Member of the Chamber of Deputies
- In office 15 May 1949 – 15 May 1957
- Constituency: 7th Departamental Group (Santiago, 1st District)

Ambassador of Chile to Italy
- In office 1956–1959

Ambassador of Chile to Colombia
- In office 1965–1970

Personal details
- Born: 11 August 1918 Santiago de Chile, Chile
- Died: 15 November 1987 (aged 69) Chile
- Party: Agrarian Labor Party; National Popular Party;
- Occupation: Dentist, diplomat and politician
- Committees: Foreign Relations Committee

= Francisco Lira Merino =

Chilean dentist, diplomat and politician (1918-1987)

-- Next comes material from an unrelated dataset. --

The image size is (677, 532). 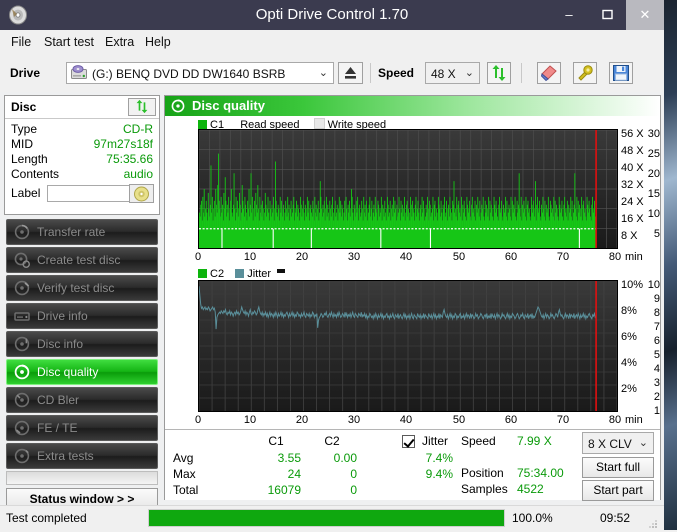 I want to click on resize-grip, so click(x=653, y=523).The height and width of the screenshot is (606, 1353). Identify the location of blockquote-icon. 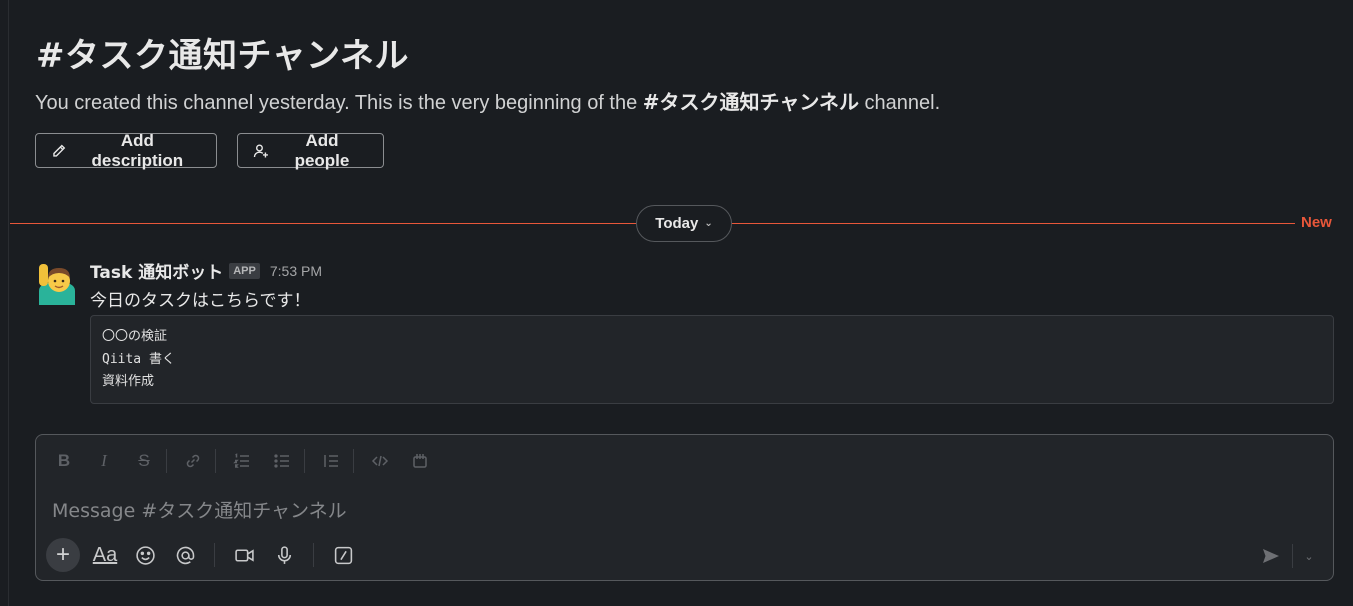
(331, 461).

Francisco Javier Lira Merino (11 August 1918 – 15 November 1987) was a Chilean dentist, diplomat and politician affiliated first with the Agrario Laborista Party and later with the National Popular Party.

== Early life ==
He was born in Santiago de Chile to Francisco Javier Lira Montesinos and Celia Merino Maturana. He studied at the Colegio de los Sagrados Corazones de Santiago and later entered the Faculty of Dentistry at the Universidad de Chile, obtaining his degree as dentist in 1941.

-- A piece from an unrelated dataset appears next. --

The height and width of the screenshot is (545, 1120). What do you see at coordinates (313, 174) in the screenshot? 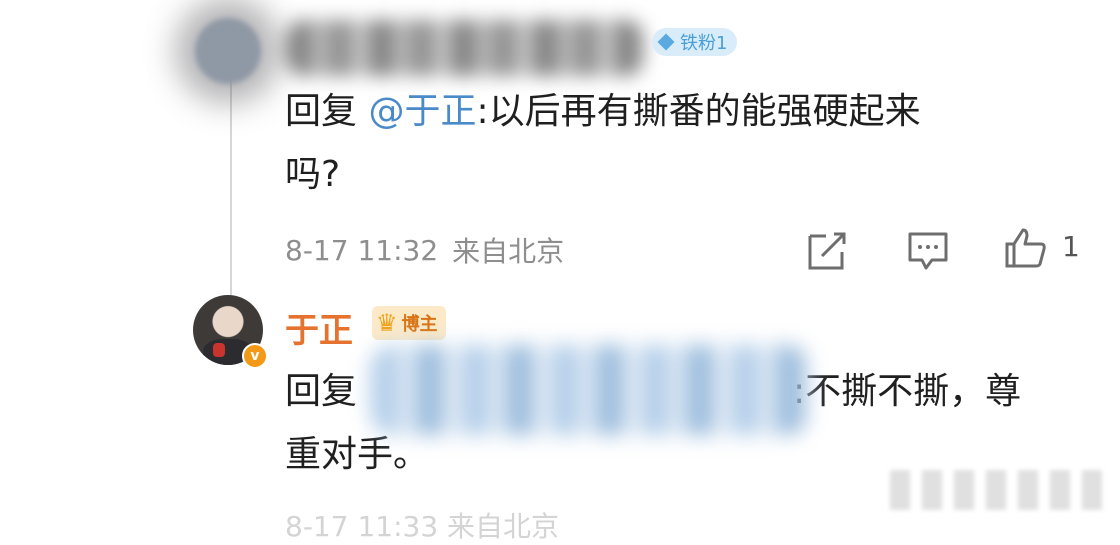
I see `comment1-line2: 吗?` at bounding box center [313, 174].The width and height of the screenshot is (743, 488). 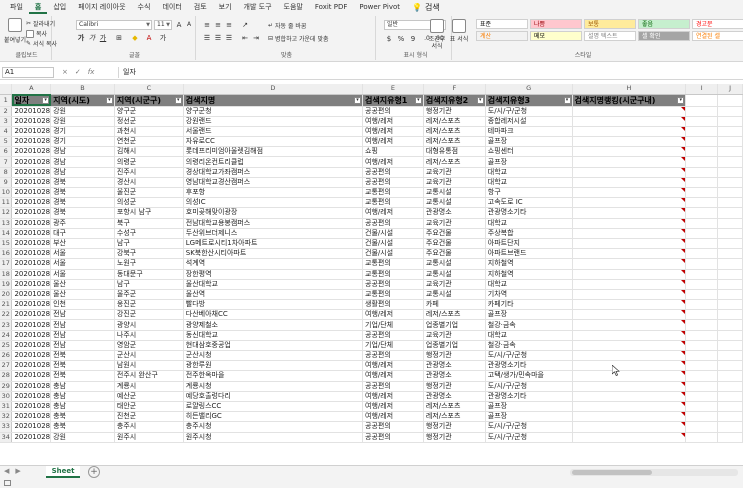 I want to click on grid-cell: 경북, so click(x=82, y=193).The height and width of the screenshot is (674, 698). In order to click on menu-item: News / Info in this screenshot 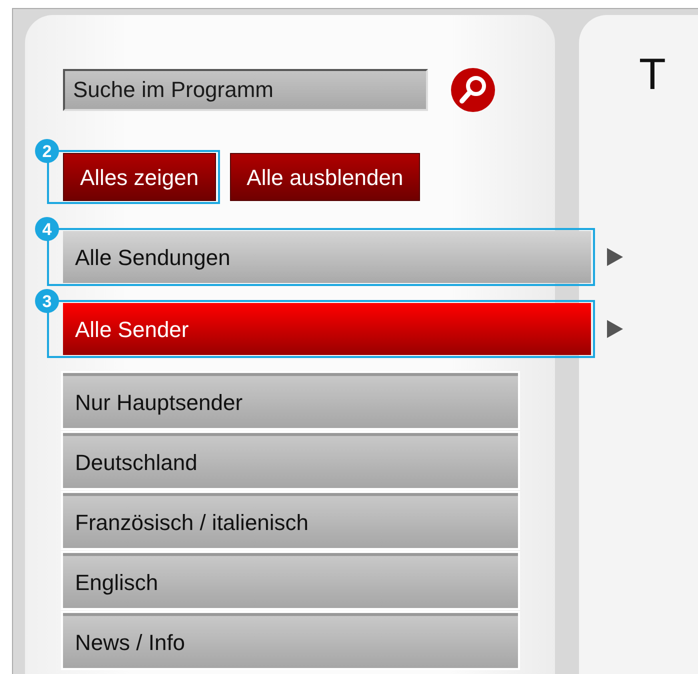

He married Inés Bianchi Barros on 14 May 1943; the couple had nine children. He joined the Agrario Laborista Party in 1949, later entering the National Popular Party in 1958, becoming its president in 1960.

== Parliamentary career ==
Lira Merino was elected Deputy for the 7th Departamental Group of Santiago (1st District) in the 1953 parliamentary election, representing the Agrario Laborista Party. During his term (1953–1957) he served on the Foreign Relations Committee.

== Diplomatic career ==
He was appointed Extraordinary and Plenipotentiary Ambassador of Chile to Italy from 1956 to 1959. Later, under subsequent administrations, he served as Ambassador of Chile to Colombia between 1965 and 1970.